老婆の侍女が私の寝室から慌てて出ていった。


 数刻が経ってそれなりに若い夫婦が私の寝室にやってきた。

おそらく両親だろう。

 「大丈夫か?、リピア。」

 「どこか痛いところない?。」

 「まだ少し頭が痛みますが、はい、大丈夫です。」

「そうか……。」といった様子で両親は胸を撫で下ろした……と思う……。

 「お前の体調が治り次第、お前の専属の侍女を選ぼうと思う。」

 「侍女ですか……?。」

突然の提案に混線する二つの思考と記憶が私に頭痛を引き起こす。

 「あなた。リピアは病み上がりなんだからそのくらいにしなさい。
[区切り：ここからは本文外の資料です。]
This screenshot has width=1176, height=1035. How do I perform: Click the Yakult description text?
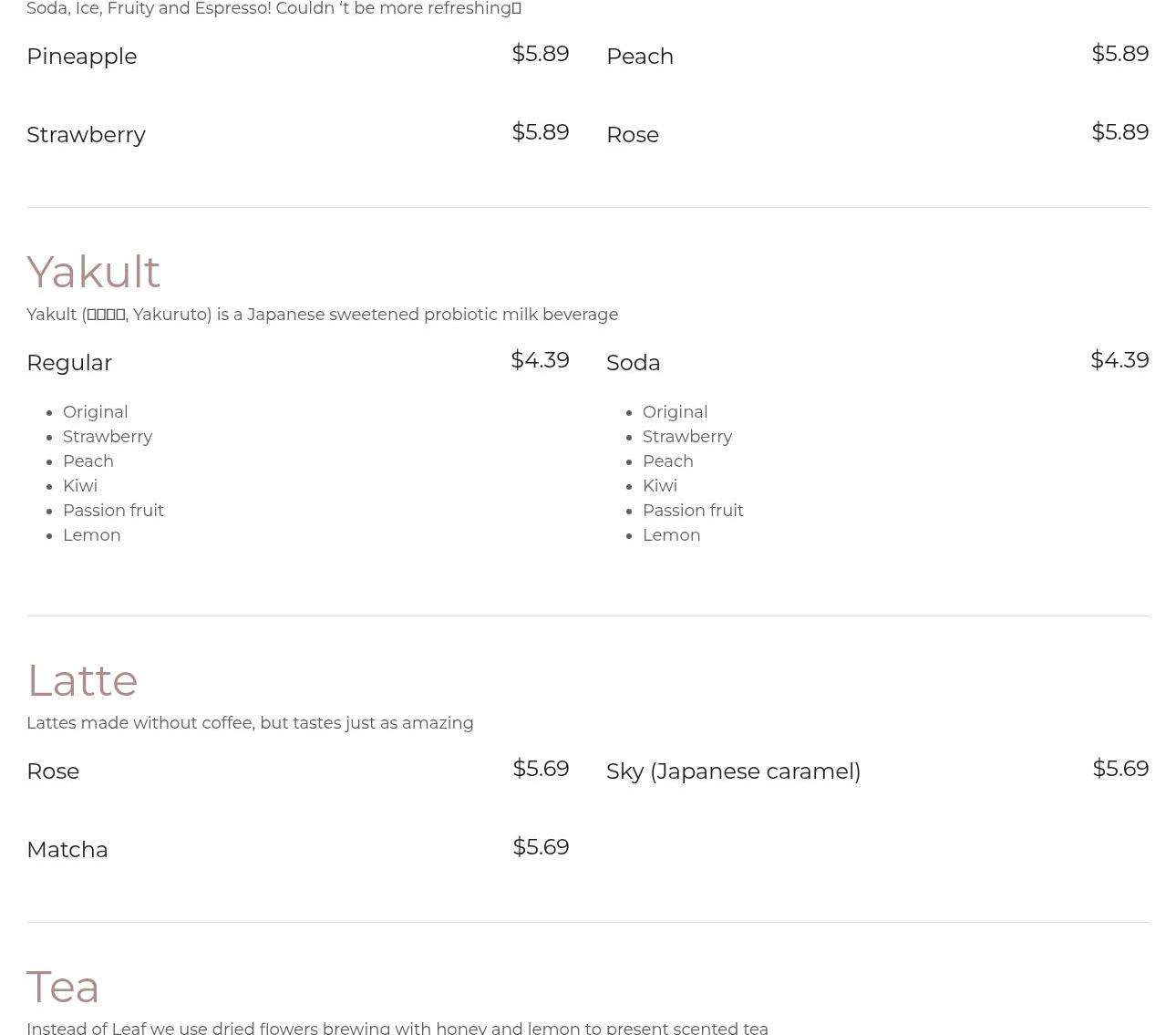tap(322, 315)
」

 「あっ……、あぁ……、すまなかった。リピア。」

 「いえ……、私は大丈夫です……。」

程々の作り笑顔でなんとか対応した……。

頭が痛い……。

 「それじゃあ……、またな。リピア。」

 「おやすみなさい。リピア。」

 「……おやすみ……、お父様。お母様。」

両親は寝室を出て、私は眠りについた。


 後日、私は両親が援助している孤児院で見かけた少女を専属の侍女に選んだ。

名前は【アリシエ】。

銀色のショートヘアに水色の瞳。

少し小柄な少女。


 それからアリシエは私の側で、一緒にいろいろと学びながら生活していった。

まるで仲むずましい姉妹のように。

恩か、義理か、彼女はいろいろな事柄。

特に私に対する事柄をよく学んで、吸収していった。

勉強はいつの間にか追い抜いて、専属の家庭教師のように私に勉強を教えてくれる。

ダンスを初めとした実技もそう。

なんか気づいたら男役で私のパートナーやってるし、テーブルマナーも忘れかけたら耳打ちしてくる。

なんか過保護になってない?。


 そんなこんなで5年が経ち。

私、【リピア=スターダスト】は10歳になった。

程々に成長した身体。

胸もしばしの大きさがではじめて、未だにバランス感覚がなれない……。

 「リピア様。応接室でガルム殿下がお待ちです。」

 「ありがとう。アリシエ。」

 「もし、リピア様が危険を感じたらすぐにお呼びください。駆けつけますから。」

 「そこまではしなくて良いかな……。」

ロングスカートのクラシックメイド服を着たアリシエが脚に隠し持ってる武器にスカートの上から触ってる……。

え……、ヤル気……?。

 「じゃあ、行ってくるね。」

 「行ってらっしゃいませ。」

シックな紫色のミニスカートのワンピースドレスを着た私は緊張で震える手を抑えて、応接室の扉を開いた。